__Prompt A__: In the records, take the part that opens with the line containing "Viewport: 874px width, 492px" and closes with the line containing "pos(516,12)", and recast it as a Markdown table with the columns n and Line. Leave out blank lines.

__Source extract__:

--*--

Newsboys used toy wagons to haul newspapers in 1800s, early 1900s

Tim Kovel and Kerry Kovel
Kovel's Antiques and Collecting
This stenciled wooden wagon with removable side panels from the early 1900s sold at a Cowan auction for $160.

Toy wagons, those that are large enough to give rides to children or to haul packages of newspapers for a newsboy, were first made in the 1880s in the United States. Most were made of wood that was painted red. Newspapers were sold to newsboys by the bundle. The boys kept them in a wagon and moved around the city, shouting the headlines to sell the papers. Most of the boys were homeless and this is how they earned a living. 

In 1899, the newspaper owners raised the price of 10 papers sold to the newsboys from 5 cents to 6 cents. It started the famous newsboy strike that tied up traffic and caused fighting in the city. The boys eventually won the strike and a better price. 

The newsboy wagons were usually made of painted wood with the name of the newspaper on the side. Some, like this one, had built up sides that could be removed. The type of wheel on the wagon helps to date it. Early wheels were metal with a rubber rim. Later wheels were rubber. 

Another clue to the age of the pictured wagon is the name of the paper. The paper was started in 1883, destroyed by fire and started again in 1900. William Randolph Hearst bought it in 1921, around the time the paper's name was changed to "Detroit Times." It closed in 1960.

The most famous toy wagon was manufactured by Antonio Pasin in 1917 in Chicago. He made the Liberty Coaster in 1921 and the famous red Radio Flyer in 1927. His company became the largest wagon maker in the country. The wagon at the Cowan auction sold for $160. 

July 4:Current prices

Question: I inherited what my family calls "the lobster dish." It originally belonged to my grandmother, who died in 1969. It's a divided dish with a large gold-color figural lobster in the middle. The dish is 15 inches by 11 inches and is in excellent condition with only slight wear on the lobster body. It's marked with a birdlike creature above the letters "C.T." Below that, it's stamped "Germany." My grandmother was a plate collector and cherished this piece. Can you give me any information and value that I can pass on to my granddaughter? 

Answer: The lobster dish was a popular shape from the 1880s to early 1900s, and variations were made by several companies. Your lobster dish was made by C. Tielsch Porcelain Factory, founded by Carl Tielsch in Altwasser, Silesia, Germany (now Walbrzych, Poland), in 1845. It merged with C.M. Hutschenreuther in Hohenberg, Germany, in 1918, but the name "C. Tielsch" continued to be used. This mark was used from about 1887 to about 1934. Selling price is roughly $150 to $200. 

Q: My mother was a small reseller of, among other things, head vases. We recently discovered, to our surprise, that she actually had quite an extensive inventory. What we thought was a collection of about 20 to 30 head vases has turned out to be more than 250. How would we go about locating someone interested in buying the lot of brand new in-the-box Cameo Girls head vases?

--*--

__Dataset excerpts__:
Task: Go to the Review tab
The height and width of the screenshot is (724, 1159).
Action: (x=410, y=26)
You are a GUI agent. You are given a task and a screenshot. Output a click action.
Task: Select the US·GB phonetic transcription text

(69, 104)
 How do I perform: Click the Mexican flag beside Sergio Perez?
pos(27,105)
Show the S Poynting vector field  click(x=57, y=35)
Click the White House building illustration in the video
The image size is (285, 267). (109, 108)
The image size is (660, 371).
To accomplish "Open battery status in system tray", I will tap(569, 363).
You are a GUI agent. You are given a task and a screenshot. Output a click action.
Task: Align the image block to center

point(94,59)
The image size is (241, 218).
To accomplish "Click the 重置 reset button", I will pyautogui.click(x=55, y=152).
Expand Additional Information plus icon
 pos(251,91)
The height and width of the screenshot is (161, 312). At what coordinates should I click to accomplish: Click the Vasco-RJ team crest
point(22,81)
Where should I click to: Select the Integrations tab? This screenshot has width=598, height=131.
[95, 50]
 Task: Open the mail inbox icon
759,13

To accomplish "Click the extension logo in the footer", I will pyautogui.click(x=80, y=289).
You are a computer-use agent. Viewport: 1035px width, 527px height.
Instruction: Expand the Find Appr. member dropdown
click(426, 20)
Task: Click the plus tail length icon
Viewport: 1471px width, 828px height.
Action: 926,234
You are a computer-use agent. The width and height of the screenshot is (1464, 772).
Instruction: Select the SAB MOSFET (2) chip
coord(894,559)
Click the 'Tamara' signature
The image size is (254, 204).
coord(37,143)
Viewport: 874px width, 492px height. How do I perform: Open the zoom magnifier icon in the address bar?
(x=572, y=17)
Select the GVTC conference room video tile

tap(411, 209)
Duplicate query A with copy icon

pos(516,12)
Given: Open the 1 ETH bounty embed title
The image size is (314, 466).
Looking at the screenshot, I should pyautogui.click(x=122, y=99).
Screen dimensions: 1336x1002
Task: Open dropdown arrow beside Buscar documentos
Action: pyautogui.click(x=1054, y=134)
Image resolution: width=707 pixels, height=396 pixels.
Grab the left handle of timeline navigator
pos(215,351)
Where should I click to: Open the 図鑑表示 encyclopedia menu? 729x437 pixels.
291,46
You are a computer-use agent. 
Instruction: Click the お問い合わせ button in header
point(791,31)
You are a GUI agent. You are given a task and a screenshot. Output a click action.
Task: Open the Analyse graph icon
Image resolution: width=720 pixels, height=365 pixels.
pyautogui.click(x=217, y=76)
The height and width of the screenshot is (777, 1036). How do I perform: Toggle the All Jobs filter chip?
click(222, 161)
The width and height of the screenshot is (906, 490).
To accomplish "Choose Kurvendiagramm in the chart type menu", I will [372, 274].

--*--

__Prompt B__: Continue the antiques column about newsboy wagons from where it stops.

__Right answer A__:
| n | Line |
|---|---|
| 1 | Viewport: 874px width, 492px height. How do I perform: Open the zoom magnifier icon in the address bar? |
| 2 | (x=572, y=17) |
| 3 | Select the GVTC conference room video tile |
| 4 | tap(411, 209) |
| 5 | Duplicate query A with copy icon |
| 6 | pos(516,12) |

__Right answer B__:
A: Lady head vases were a fad in the 1960s and '70s. United Design Corporation made many of them. The company was founded in 1973 by Gary and Jeanie Clinton, who started with a single kiln in a backyard chicken coop. They quickly found their niche in clay figures, and the business grew from neighborhood sales to nationwide distribution. It closed in 2004. Cameo Girls head vases sell from $30 to $200, with most in the $50 range. You could sell your mother's collection on Etsy and other online retailers, or you might find an auction gallery that would like to sell a collection of 250. For the best advice for selling collections, you can go to and click on the "How to Buy or Sell" tab. 

Q: I have a modest collection of Anri bottle stoppers, bookends, figures, letter openers, mugs, tie racks and other wooden objects they produced. I'd like to know the current value of Anri items.  

A: Anri was in business in St. Christina, Italy, by 1912. The company was founded by Anton Riffeser. The name of the company is a combination of the first two letters of his first and last names. Several artists and woodcarvers worked at the company. After World War II, the quality of the carving and painting declined. Anri stopped making bottle stoppers, corkscrews and other bar accessories in 1976, but wooden figures continued to be made. The company is now closed, and no new figures are being made. Anri items sell on many websites. Some sell for $10 or less, some for $50 or more. You can get an idea of value by checking several websites to see what items like yours have sold for. Be sure to look for sold prices, not just asking prices. Some recent prices were $10 for a bottle stopper, $53 for a happy birthday music box, $79 for a figurine of a couple reading the newspaper and $250 for dog bookends. 

TIP: Rust stains on clothing or textiles from old hooks and eyes or pins may come out with lemon juice.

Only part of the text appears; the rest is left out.